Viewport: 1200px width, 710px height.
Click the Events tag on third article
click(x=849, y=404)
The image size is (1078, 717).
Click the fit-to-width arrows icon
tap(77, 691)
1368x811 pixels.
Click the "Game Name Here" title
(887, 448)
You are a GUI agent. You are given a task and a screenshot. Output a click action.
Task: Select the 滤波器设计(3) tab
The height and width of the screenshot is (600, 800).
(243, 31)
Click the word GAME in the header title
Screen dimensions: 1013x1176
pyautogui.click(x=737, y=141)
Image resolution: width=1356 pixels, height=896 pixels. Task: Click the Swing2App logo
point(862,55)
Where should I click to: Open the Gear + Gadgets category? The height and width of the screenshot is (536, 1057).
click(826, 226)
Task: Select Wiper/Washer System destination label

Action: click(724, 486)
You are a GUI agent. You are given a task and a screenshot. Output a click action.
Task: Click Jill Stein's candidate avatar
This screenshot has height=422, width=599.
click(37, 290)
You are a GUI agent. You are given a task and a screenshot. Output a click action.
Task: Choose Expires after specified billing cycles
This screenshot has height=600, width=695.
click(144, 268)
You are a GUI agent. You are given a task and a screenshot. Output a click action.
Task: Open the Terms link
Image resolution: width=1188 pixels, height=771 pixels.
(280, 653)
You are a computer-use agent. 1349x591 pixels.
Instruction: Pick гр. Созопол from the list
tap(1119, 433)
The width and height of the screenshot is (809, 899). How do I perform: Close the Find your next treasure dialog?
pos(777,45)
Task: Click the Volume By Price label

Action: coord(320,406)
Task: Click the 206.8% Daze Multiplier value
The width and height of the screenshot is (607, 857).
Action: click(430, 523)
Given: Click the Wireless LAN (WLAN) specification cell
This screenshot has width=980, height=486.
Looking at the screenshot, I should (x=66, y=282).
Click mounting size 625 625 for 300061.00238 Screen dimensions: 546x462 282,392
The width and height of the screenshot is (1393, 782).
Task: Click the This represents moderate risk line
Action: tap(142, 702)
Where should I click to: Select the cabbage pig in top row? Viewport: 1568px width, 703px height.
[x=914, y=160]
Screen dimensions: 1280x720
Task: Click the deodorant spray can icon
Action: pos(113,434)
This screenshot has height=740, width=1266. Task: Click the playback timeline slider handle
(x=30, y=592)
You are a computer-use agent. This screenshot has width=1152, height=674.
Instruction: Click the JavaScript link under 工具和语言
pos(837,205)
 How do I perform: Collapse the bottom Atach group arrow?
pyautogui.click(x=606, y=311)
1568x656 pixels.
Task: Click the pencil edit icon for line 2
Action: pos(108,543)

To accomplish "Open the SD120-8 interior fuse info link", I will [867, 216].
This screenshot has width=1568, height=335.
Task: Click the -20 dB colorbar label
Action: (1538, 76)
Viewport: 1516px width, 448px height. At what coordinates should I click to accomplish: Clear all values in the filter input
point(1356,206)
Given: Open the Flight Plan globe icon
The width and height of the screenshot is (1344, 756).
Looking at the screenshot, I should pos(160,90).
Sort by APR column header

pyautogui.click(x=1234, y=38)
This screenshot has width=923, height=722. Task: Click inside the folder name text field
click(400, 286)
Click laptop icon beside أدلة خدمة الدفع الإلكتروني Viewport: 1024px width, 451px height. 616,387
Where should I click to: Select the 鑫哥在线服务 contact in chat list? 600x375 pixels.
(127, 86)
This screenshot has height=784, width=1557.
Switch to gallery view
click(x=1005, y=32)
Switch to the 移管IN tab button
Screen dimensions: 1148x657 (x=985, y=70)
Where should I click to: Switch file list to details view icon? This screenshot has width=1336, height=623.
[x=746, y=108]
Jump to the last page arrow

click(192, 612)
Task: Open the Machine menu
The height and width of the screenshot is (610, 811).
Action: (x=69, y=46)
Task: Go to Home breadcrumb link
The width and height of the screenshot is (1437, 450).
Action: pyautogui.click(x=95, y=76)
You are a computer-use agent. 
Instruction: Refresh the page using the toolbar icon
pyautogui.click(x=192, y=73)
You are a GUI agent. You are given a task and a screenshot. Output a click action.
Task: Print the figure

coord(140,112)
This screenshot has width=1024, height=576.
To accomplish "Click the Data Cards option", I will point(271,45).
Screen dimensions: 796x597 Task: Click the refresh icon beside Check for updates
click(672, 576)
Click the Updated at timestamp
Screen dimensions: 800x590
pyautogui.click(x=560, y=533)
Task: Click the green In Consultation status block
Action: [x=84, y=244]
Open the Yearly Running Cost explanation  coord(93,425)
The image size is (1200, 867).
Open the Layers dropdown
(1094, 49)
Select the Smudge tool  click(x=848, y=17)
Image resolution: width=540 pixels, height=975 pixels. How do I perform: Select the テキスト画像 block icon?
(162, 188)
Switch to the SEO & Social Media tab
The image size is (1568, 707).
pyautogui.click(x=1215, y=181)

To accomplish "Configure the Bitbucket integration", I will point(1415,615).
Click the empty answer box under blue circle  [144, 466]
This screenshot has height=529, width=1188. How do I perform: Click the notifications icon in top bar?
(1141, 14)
::::::::::
- [WHAT YOU HAVE TO DO]: The answer is the data above, retyped exactly in full.

- [RESPONSE AREA]:
Viewport: 1200px width, 710px height.
Click the Events tag on third article
click(x=849, y=404)
The image size is (1078, 717).
Click the fit-to-width arrows icon
tap(77, 691)
1368x811 pixels.
Click the "Game Name Here" title
(887, 448)
You are a GUI agent. You are given a task and a screenshot. Output a click action.
Task: Select the 滤波器设计(3) tab
The height and width of the screenshot is (600, 800).
(243, 31)
Click the word GAME in the header title
Screen dimensions: 1013x1176
pyautogui.click(x=737, y=141)
Image resolution: width=1356 pixels, height=896 pixels. Task: Click the Swing2App logo
point(862,55)
Where should I click to: Open the Gear + Gadgets category? The height and width of the screenshot is (536, 1057).
click(826, 226)
Task: Select Wiper/Washer System destination label

Action: click(724, 486)
You are a GUI agent. You are given a task and a screenshot. Output a click action.
Task: Click Jill Stein's candidate avatar
This screenshot has height=422, width=599.
click(37, 290)
You are a GUI agent. You are given a task and a screenshot. Output a click action.
Task: Choose Expires after specified billing cycles
This screenshot has height=600, width=695.
click(144, 268)
You are a GUI agent. You are given a task and a screenshot. Output a click action.
Task: Open the Terms link
Image resolution: width=1188 pixels, height=771 pixels.
(280, 653)
You are a computer-use agent. 1349x591 pixels.
Instruction: Pick гр. Созопол from the list
tap(1119, 433)
The width and height of the screenshot is (809, 899). How do I perform: Close the Find your next treasure dialog?
pos(777,45)
Task: Click the Volume By Price label

Action: coord(320,406)
Task: Click the 206.8% Daze Multiplier value
The width and height of the screenshot is (607, 857).
Action: click(430, 523)
Given: Click the Wireless LAN (WLAN) specification cell
This screenshot has width=980, height=486.
Looking at the screenshot, I should (x=66, y=282).
Click mounting size 625 625 for 300061.00238 Screen dimensions: 546x462 282,392
The width and height of the screenshot is (1393, 782).
Task: Click the This represents moderate risk line
Action: tap(142, 702)
Where should I click to: Select the cabbage pig in top row? Viewport: 1568px width, 703px height.
[x=914, y=160]
Screen dimensions: 1280x720
Task: Click the deodorant spray can icon
Action: pos(113,434)
This screenshot has height=740, width=1266. Task: Click the playback timeline slider handle
(x=30, y=592)
You are a computer-use agent. This screenshot has width=1152, height=674.
Instruction: Click the JavaScript link under 工具和语言
pos(837,205)
 How do I perform: Collapse the bottom Atach group arrow?
pyautogui.click(x=606, y=311)
1568x656 pixels.
Task: Click the pencil edit icon for line 2
Action: pos(108,543)

To accomplish "Open the SD120-8 interior fuse info link", I will [867, 216].
This screenshot has width=1568, height=335.
Task: Click the -20 dB colorbar label
Action: (1538, 76)
Viewport: 1516px width, 448px height. At what coordinates should I click to accomplish: Clear all values in the filter input
point(1356,206)
Given: Open the Flight Plan globe icon
The width and height of the screenshot is (1344, 756).
Looking at the screenshot, I should pos(160,90).
Sort by APR column header

pyautogui.click(x=1234, y=38)
This screenshot has width=923, height=722. Task: Click inside the folder name text field
click(400, 286)
Click laptop icon beside أدلة خدمة الدفع الإلكتروني Viewport: 1024px width, 451px height. 616,387
Where should I click to: Select the 鑫哥在线服务 contact in chat list? 600x375 pixels.
(127, 86)
This screenshot has height=784, width=1557.
Switch to gallery view
click(x=1005, y=32)
Switch to the 移管IN tab button
Screen dimensions: 1148x657 (x=985, y=70)
Where should I click to: Switch file list to details view icon? This screenshot has width=1336, height=623.
[x=746, y=108]
Jump to the last page arrow

click(192, 612)
Task: Open the Machine menu
The height and width of the screenshot is (610, 811).
Action: (x=69, y=46)
Task: Go to Home breadcrumb link
The width and height of the screenshot is (1437, 450).
Action: pyautogui.click(x=95, y=76)
You are a computer-use agent. 
Instruction: Refresh the page using the toolbar icon
pyautogui.click(x=192, y=73)
You are a GUI agent. You are given a task and a screenshot. Output a click action.
Task: Print the figure

coord(140,112)
This screenshot has width=1024, height=576.
To accomplish "Click the Data Cards option", I will point(271,45).
Screen dimensions: 796x597 Task: Click the refresh icon beside Check for updates
click(672, 576)
Click the Updated at timestamp
Screen dimensions: 800x590
pyautogui.click(x=560, y=533)
Task: Click the green In Consultation status block
Action: [x=84, y=244]
Open the Yearly Running Cost explanation  coord(93,425)
The image size is (1200, 867).
Open the Layers dropdown
(1094, 49)
Select the Smudge tool  click(x=848, y=17)
Image resolution: width=540 pixels, height=975 pixels. How do I perform: Select the テキスト画像 block icon?
(162, 188)
Switch to the SEO & Social Media tab
The image size is (1568, 707).
pyautogui.click(x=1215, y=181)

To accomplish "Configure the Bitbucket integration", I will point(1415,615).
Click the empty answer box under blue circle  [144, 466]
This screenshot has height=529, width=1188. How do I perform: Click the notifications icon in top bar?
(1141, 14)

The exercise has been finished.